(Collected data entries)
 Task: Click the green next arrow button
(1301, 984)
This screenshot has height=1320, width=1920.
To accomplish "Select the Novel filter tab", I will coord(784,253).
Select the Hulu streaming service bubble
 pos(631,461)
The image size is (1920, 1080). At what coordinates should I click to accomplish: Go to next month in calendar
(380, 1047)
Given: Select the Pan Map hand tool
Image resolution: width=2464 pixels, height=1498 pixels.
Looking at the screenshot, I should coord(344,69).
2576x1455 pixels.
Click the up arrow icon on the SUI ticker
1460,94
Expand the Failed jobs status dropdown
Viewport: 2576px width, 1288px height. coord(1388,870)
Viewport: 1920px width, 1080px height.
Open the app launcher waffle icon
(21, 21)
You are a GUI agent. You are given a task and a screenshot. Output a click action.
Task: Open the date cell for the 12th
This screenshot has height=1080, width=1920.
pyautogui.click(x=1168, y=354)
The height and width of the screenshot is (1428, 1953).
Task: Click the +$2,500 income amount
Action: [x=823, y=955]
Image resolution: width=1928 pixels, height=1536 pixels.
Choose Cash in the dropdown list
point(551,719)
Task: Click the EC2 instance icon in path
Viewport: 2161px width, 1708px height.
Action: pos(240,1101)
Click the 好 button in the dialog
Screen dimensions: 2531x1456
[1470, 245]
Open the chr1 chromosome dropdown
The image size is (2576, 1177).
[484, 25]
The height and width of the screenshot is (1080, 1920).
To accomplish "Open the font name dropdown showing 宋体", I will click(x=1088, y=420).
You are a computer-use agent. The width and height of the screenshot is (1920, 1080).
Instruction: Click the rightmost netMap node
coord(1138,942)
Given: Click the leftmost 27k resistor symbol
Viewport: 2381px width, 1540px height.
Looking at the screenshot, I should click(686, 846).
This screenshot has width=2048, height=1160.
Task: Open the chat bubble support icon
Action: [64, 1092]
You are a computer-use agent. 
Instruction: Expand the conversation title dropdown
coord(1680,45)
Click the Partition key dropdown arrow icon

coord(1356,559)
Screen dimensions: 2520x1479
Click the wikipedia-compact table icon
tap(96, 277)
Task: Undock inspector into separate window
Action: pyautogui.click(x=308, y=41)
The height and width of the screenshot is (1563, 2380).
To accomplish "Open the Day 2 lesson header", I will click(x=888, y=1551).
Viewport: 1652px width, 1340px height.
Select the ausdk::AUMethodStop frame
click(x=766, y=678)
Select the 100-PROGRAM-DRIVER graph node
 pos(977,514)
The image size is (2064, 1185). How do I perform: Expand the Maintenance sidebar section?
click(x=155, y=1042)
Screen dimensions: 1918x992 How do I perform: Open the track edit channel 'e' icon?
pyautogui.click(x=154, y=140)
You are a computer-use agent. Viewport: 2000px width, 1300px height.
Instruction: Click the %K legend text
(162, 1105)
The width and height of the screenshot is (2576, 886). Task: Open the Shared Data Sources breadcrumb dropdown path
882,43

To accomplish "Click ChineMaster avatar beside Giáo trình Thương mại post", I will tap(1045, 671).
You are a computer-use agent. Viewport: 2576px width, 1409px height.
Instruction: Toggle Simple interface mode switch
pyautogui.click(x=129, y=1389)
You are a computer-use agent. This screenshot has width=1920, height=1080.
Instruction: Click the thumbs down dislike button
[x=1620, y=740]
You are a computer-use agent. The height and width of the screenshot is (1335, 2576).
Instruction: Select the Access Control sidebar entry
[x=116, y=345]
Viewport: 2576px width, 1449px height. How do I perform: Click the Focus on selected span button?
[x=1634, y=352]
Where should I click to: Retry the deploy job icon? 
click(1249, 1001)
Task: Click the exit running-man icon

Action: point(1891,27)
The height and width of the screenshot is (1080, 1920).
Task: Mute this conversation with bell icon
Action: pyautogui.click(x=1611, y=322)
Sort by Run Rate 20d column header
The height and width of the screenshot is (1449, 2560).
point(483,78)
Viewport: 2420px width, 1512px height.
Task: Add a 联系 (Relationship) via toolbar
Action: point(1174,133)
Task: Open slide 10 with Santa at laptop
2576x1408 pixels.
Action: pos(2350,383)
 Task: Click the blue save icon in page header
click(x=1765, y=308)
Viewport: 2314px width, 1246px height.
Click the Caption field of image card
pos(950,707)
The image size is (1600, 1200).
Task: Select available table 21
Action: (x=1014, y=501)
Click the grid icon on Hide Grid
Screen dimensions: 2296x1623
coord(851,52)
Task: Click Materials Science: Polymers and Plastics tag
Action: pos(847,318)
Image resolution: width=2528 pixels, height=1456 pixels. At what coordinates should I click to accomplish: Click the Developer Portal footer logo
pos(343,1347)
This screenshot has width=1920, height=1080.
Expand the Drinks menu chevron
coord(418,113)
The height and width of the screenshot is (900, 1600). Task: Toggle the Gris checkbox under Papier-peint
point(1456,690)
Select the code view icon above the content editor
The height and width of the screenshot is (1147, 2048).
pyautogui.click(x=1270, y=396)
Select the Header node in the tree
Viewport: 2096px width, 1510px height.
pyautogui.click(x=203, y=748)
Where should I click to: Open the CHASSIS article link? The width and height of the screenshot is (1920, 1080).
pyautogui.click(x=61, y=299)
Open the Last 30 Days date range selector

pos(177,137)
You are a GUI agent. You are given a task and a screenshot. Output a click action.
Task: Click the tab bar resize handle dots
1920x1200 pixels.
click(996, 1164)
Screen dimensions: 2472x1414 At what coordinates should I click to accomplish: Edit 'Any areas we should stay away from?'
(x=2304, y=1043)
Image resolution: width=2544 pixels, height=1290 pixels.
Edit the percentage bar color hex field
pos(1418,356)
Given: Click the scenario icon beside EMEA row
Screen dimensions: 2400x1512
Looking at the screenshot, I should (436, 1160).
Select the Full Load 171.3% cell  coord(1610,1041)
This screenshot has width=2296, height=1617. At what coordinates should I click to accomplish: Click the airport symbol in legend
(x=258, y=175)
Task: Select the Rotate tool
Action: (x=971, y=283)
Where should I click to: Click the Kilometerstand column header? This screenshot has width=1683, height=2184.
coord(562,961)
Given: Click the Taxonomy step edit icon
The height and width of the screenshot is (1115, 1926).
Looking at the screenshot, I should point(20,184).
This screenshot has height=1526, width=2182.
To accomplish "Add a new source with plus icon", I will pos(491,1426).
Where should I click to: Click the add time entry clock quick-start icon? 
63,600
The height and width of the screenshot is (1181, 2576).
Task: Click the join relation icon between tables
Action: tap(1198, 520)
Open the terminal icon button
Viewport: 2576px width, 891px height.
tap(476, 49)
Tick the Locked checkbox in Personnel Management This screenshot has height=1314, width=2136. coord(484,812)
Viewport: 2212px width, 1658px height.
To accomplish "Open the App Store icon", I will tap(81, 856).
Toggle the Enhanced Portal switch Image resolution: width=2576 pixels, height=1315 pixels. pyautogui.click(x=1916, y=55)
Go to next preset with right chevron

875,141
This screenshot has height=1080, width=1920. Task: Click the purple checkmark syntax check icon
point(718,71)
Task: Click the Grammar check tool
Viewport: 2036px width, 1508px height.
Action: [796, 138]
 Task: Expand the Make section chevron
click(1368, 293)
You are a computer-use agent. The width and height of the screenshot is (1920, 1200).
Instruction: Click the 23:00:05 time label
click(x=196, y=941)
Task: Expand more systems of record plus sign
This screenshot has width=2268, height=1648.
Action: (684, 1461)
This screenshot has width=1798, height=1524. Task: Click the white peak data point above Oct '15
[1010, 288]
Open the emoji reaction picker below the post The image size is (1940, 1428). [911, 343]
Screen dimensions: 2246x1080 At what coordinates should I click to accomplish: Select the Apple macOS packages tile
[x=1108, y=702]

### [What is expected]
Beginning with the first line above, could you copy every line exactly, up to and including the one with "Given: Select the Pan Map hand tool"?

### [Solution to this task]
 Task: Click the green next arrow button
(1301, 984)
This screenshot has height=1320, width=1920.
To accomplish "Select the Novel filter tab", I will coord(784,253).
Select the Hulu streaming service bubble
 pos(631,461)
The image size is (1920, 1080). At what coordinates should I click to accomplish: Go to next month in calendar
(380, 1047)
Given: Select the Pan Map hand tool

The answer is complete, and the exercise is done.